News and Insights

Alabama Taxpayer Files Petition for Certiorari with U.S. Supreme Court to Review the Issue of Royalty Payments to Intangible Holding Companies in VFJ Ventures, Inc. v. Surtees

Tax Development Feb 26, 2009

On January 21, 2009, Alabama taxpayer VFJ Ventures, Inc. (“VFJ Ventures”) requested that the United States Supreme Court (“Court”) review its constitutional challenge to an Alabama statute, enacted in 2001, requiring the add-back of royalty payments made to related parties for purposes of calculating the state’s corporate income tax. This appeal was filed after the Alabama Supreme Court affirmed the decision of the State Appellate Court (“Appellate Court”) against the taxpayer. The taxpayer has asked the Court to consider two separate issues. The first is whether Alabama’s add-back statute discriminates against interstate commerce in violation of the Commerce Clause of the United States Constitution, by denying a deduction for ordinary business expenses because they are paid to out-of-state corporations located in states that do not tax the income. The second is whether the add-back statute violates the Due Process and Commerce Clauses of the United States Constitution by denying a deduction for ordinary business expenses paid to out-of-state corporations, based on the tax policies of states in which those corporations are located.

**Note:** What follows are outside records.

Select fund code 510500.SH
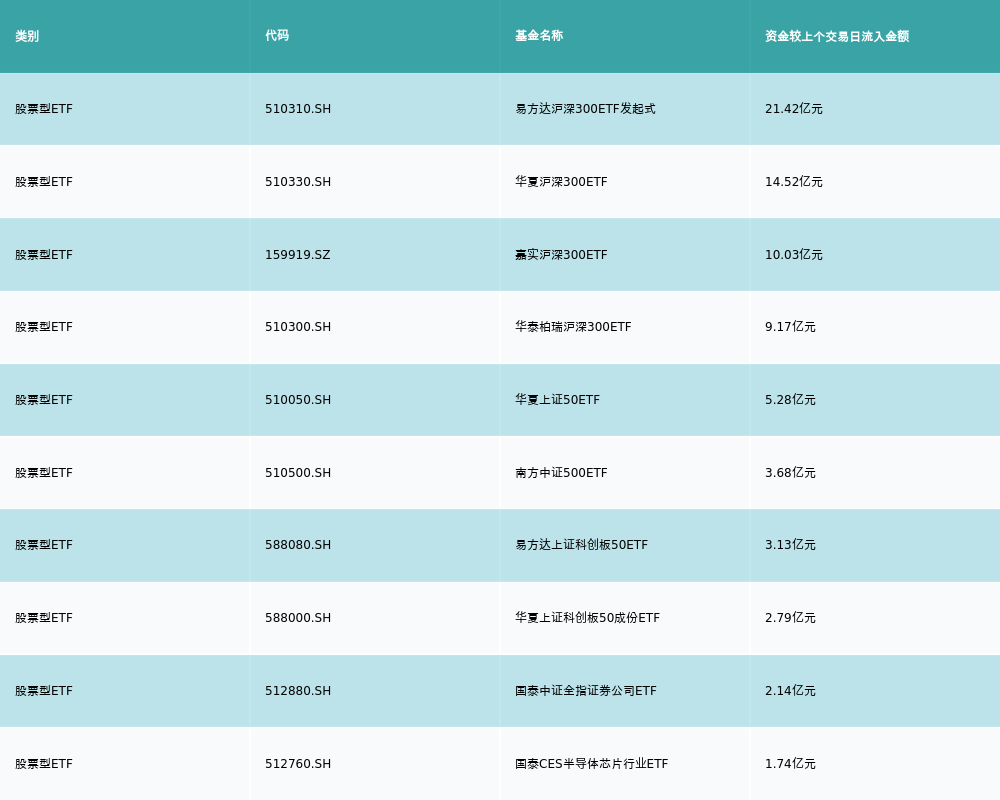 tap(298, 473)
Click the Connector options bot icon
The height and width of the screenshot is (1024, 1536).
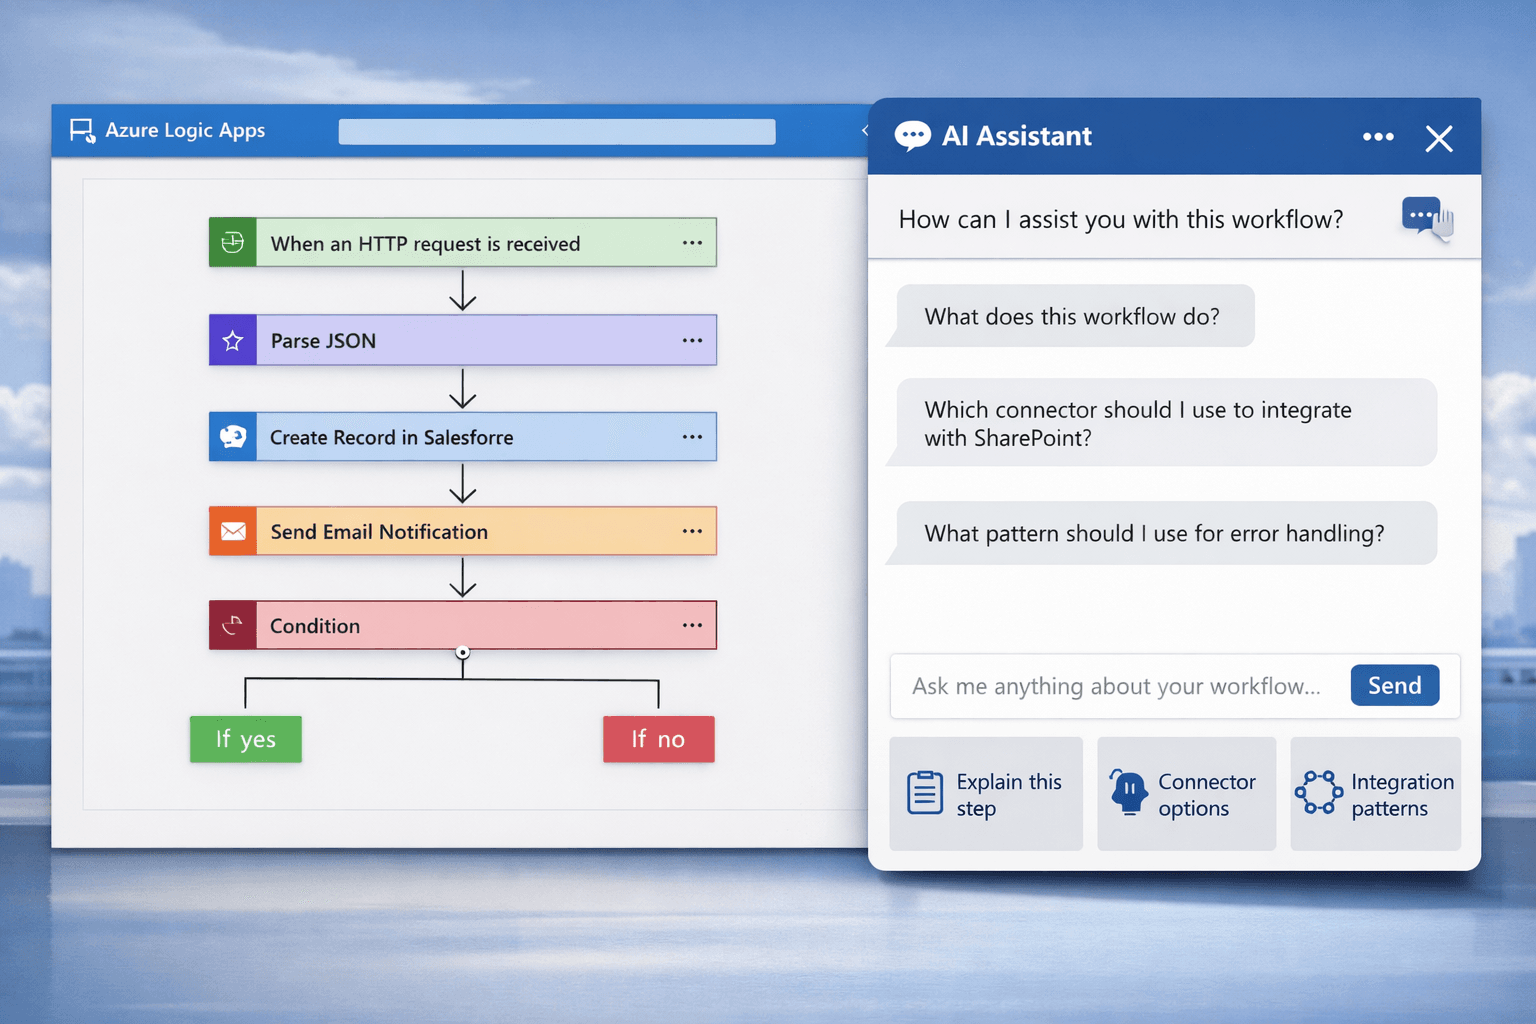coord(1128,791)
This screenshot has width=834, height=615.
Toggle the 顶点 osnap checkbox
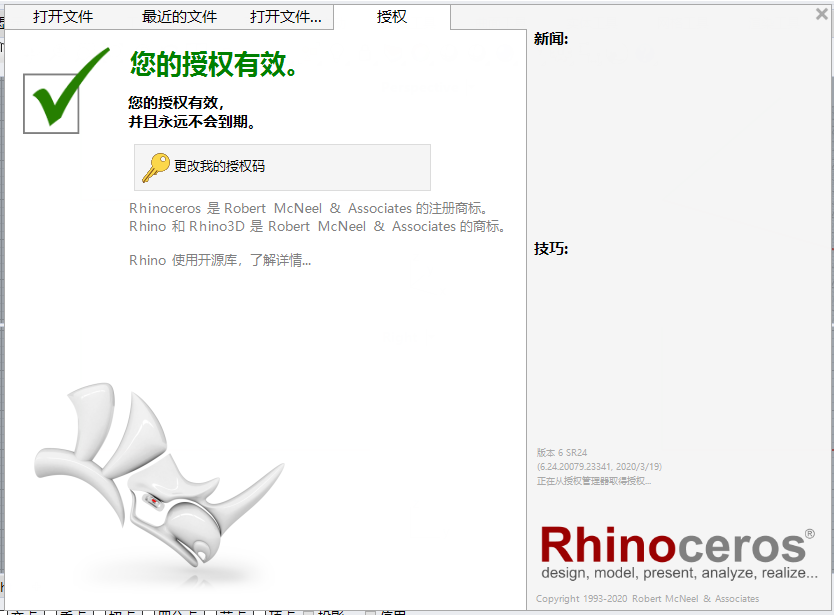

VFJ Ventures, a jeans manufacturer, made payments to two Delaware-based subsidiaries for use of their trademarks, deducting the payments as ordinary business expenses. An audit by the Alabama Department of Revenue (DOR) required the taxpayer to add these expenses back under Ala. Code § 40-18-35(b)(1), the state’s add-back statute. The taxpayer challenged the state’s add-back statute in state court on state statutory and federal constitutional grounds and was successful at the trial court level on the state statutory grounds. However, the Court of Civil Appeals reversed, holding that the add-back statute did not discriminate against interstate commerce because the subject-to-tax exception does not benefit in-state corporations to the detriment of out-of-state corporations. Also, the Appellate Court held the taxpayer had not demonstrated that the add-back statute resulted in taxation of income that was not fairly attributable to Alabama. The taxpayer argued the intangible holding companies that received the royalty payments were subject to tax in North Carolina, and the add-back did not apply. However, the Appellate Court noted that the “subject to tax” exception required that the intangible income both be reported and included in income for other state income tax purposes, and since the Legislature had used both words, “included” meant something different than “reported.” The taxpayer appealed to the Alabama Supreme Court, which affirmed the Appellate Court decision.

Ryan will continue to monitor future developments in this case before the Court.

VFJ Ventures, Inc. f/k/a VF Jeanswear, Inc., v. G. Thomas Surtees, Commissioner, Alabama Dept. of Revenue, U.S. Supreme Court Docket No. 08-916.